▶ **Recorded information**
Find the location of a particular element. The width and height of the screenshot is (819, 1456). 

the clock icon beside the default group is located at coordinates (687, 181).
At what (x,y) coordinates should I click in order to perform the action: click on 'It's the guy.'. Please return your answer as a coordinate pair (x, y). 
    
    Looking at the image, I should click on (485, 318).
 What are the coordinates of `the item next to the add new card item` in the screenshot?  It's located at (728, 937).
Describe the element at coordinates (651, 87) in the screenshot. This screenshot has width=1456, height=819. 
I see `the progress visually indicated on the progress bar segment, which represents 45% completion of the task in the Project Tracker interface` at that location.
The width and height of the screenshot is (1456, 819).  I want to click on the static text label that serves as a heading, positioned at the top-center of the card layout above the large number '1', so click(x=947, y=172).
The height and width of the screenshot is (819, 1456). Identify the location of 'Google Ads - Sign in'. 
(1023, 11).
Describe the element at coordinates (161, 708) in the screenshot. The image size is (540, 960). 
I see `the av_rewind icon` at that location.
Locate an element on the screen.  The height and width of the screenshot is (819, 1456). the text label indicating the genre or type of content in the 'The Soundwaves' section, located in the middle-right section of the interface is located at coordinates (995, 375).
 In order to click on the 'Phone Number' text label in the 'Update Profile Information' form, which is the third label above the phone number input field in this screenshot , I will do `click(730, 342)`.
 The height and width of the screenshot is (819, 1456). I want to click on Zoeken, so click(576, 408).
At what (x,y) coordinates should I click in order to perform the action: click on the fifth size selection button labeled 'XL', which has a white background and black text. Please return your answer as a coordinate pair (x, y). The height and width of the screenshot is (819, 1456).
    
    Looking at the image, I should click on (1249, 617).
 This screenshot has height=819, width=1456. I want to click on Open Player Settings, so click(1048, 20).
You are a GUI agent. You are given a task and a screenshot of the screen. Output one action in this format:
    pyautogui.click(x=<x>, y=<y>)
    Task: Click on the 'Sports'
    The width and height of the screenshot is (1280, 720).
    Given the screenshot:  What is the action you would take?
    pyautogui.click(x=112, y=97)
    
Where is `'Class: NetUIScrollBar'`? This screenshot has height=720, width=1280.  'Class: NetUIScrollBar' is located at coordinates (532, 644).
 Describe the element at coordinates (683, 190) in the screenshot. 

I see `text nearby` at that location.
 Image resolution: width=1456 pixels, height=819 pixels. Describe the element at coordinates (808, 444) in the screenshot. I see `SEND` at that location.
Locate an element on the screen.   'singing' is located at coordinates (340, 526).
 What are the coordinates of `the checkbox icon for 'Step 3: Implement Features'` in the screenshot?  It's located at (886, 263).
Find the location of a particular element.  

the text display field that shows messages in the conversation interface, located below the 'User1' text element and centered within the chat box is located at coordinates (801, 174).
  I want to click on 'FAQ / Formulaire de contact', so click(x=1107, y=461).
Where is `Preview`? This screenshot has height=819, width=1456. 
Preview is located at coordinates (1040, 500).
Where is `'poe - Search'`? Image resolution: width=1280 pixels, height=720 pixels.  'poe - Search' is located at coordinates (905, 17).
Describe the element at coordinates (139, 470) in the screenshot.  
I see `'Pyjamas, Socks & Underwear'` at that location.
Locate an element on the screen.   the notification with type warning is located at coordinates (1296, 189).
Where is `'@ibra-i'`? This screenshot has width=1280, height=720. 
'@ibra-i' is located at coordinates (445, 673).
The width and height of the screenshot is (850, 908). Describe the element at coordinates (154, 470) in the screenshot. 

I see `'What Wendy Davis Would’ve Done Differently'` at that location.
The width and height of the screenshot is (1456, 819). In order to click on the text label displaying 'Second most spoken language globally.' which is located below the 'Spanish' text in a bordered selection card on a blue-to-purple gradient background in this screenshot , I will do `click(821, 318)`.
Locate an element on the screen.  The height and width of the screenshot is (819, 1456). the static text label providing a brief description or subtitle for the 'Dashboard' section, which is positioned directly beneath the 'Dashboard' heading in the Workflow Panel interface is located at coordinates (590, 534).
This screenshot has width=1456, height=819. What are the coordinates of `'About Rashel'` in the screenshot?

▶ **Set task**
Quote the records above word for word, starting at their very first line and stopping after the line that contains "the clock icon", with that line included.

▶ **Exercise response**
Find the location of a particular element. The width and height of the screenshot is (819, 1456). 

the clock icon beside the default group is located at coordinates (687, 181).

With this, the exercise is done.